Autonomía Relativa

El Nacimiento del Bienestar

Si se reúnen más de tres ya es imposible mantener el secreto, así que se supo de la pastorela navideña que se llevó a cabo en Palacio Nacional.

El Presidente es revolucionario, pero también un hombre fiel a las traiciones del pueblo mexicano, por lo que organizó una pastorela en Palacio con sus colaboradores. Por supuesto, no se trató de un evento público. Como es sabido, si se reúnen más de tres ya es imposible mantener el secreto, así que esta columna tuvo acceso a la pastorela navideña que se llevó a cabo en Palacio gracias a fuentes presenciales incuestionables.

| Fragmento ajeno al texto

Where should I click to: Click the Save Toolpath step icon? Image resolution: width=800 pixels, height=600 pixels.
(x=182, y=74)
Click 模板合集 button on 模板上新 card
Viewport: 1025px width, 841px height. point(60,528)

El asunto es que el Ejército armó todo el nacimiento gigante con un letrero que decía: “Bienvenidos a Belén de Macuspana”. Los invitados llegaban y podían adquirir golosinas y bebidas, para lo cual disponían de un menú ¡como el del Tren Maya!, y la gente podía tener una oferta balanceada para pasar el frío: una Coca-Cola y un Bubulubu por 75 pesos (aquí no se regala nada, todo lo que se genere se va a la campaña de Claudia). También había un llamado menú presidencial, que consistía en agua de horchata, piñamiel o jamaica. Tlayudas, tlacoyos y barbacoa.

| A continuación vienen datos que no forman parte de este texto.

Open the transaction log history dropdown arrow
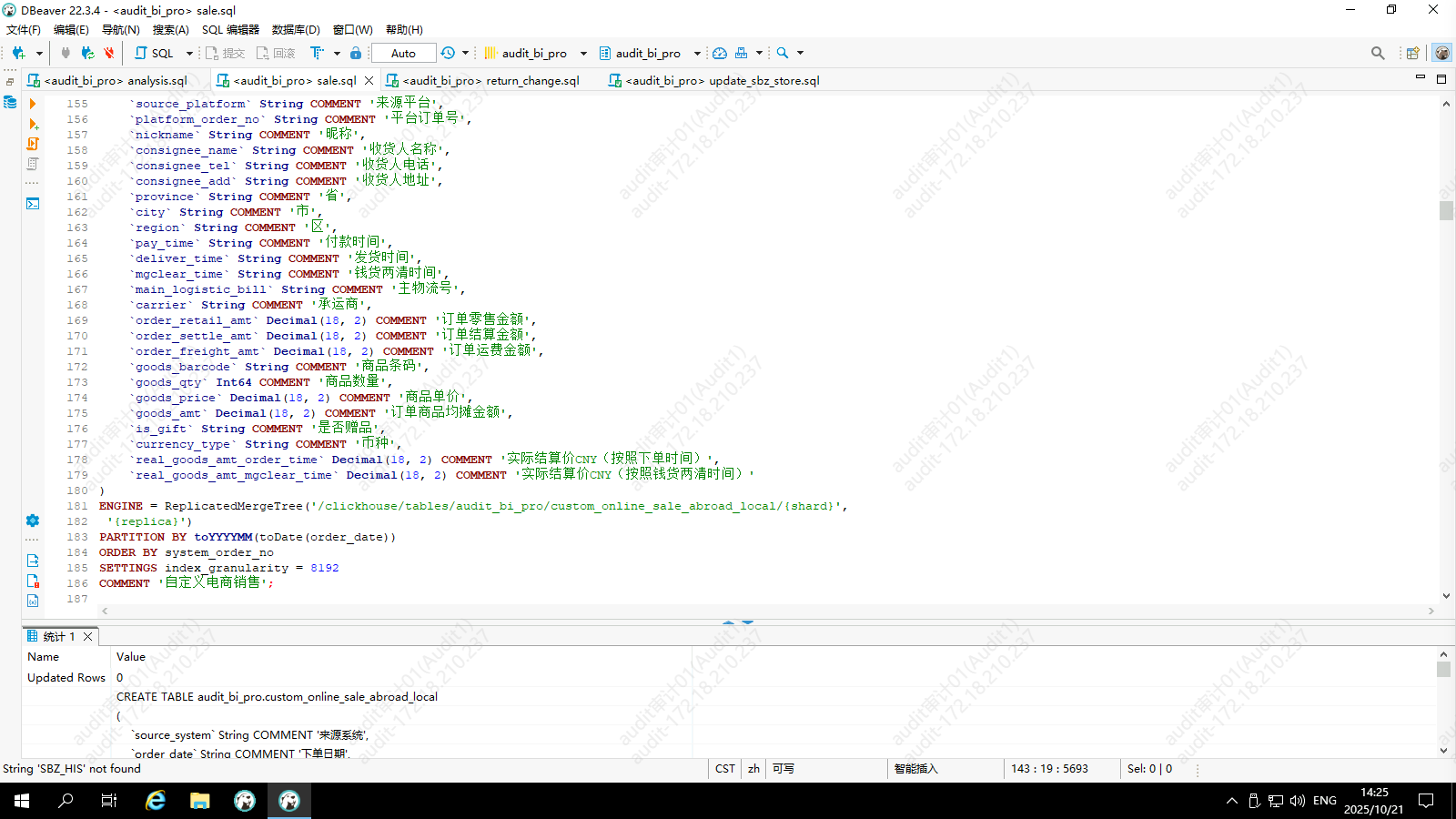The image size is (1456, 819). 465,54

Según las fuentes de esta columna, el que designó los papeles del Nacimiento del Bienestar –así se llamó la pastorela– fue el señor Jesús Ramírez, que, como se sabe, desde hace tiempo es amo y señor de los sótanos y cañerías de Palacio. Lo primero que dijo don Jesús fue que a pesar de su nombre, que lo hacía merecedor de un papel estelar en la representación navideña, él no iba a tener ningún papel. Si algo le había enseñado su maestro Andrés Manuel era la humildad, así que estaría fuera de la obra y se puso a repartir papeles.

Claro que hubo muchas quejas, pero ahí todo el mundo se disciplina. Por si cualquier cosa, Ramírez le dio el papel de Herodes ni más ni menos que al general Sandoval, que, vestido de centurión romano, se paseaba con su espada desenvainada por si se ofrecía. Designó como los reyes magos a Bartlett, Durazo y Epigmenio, y la legión romana con algunos miembros de la Guardia Nacional. El problema vino con los personajes del pesebre, por lo cual acudió con el Presidente, ya que todo el mundo quería ser el personaje central –se había decidido que Claudia no participara porque se podría ver mal–. Aquí el diálogo entre el jefe y el subordinado:

-Presidente, tenemos un problema con el nacimiento, lo de siempre: todos quieren ser el Niño Dios. Y pues eso ya debieran de saber que no se puede. Mandamos hacer un amlito tamaño natural.

-Buenísimo. Y de la mula y el buey, ¿en quién has pensado? Ahí sí tenemos pa’ repartir, je je.

-Esos ya quedaron, no les gustó pero son compañeros. No quisimos poner mula por aquello de que las feministas, ya sabe…

-Es de que no se puede con ellas, o sea, son de la derecha. ¿Entonces?

-Quedamos en burro y buey. Noroña y Corral. Noroña se enojó y me mandó un whats que decía: “Cámara, culero. Ya llegará mi tiempo”. Y Corral, pues ya sabe cómo son los recién llegados, que aceptan de todo con tal de que usted no los mire feo.

-Muy bien. ¿Qué has pensado para los papás del Niño?

-De San José, Adán Augusto, por su apariencia y eso.

-Bien –asintió el presidente–. Además, tiene nombre bíblico y de emperador romano, aunque sea de Tabasco. Pero déjalo en José, no le pongas lo de santo porque ya ves cómo es.

-Con lo de la Virgen María está complicado –dijo Ramírez–. Ya mandé dos propuestas y nada. Primero a Luisa, y protestaron que porque su familia siempre sale en todo; luego propuse a Nahle, y me fue peor, que cómo se me ocurre, que va espantar al niño y a los pastores y quién sabe qué. Ya sabe cómo son y nada les parece. No sé qué hacer.

-Pon a Lenia –sentenció el presidente.

-¿Quéeeee? ¿A Lenia Batres?

-Sí, que se jodan. Si no saben ponerse de acuerdo, al carajo con sus instituciones.

Y bueno, así quedó armado el Nacimiento del Bienestar.

Feliz Navidad a las lectoras y lectores de esta columna que hoy se tomó una licencia para imaginar el festejo morenista.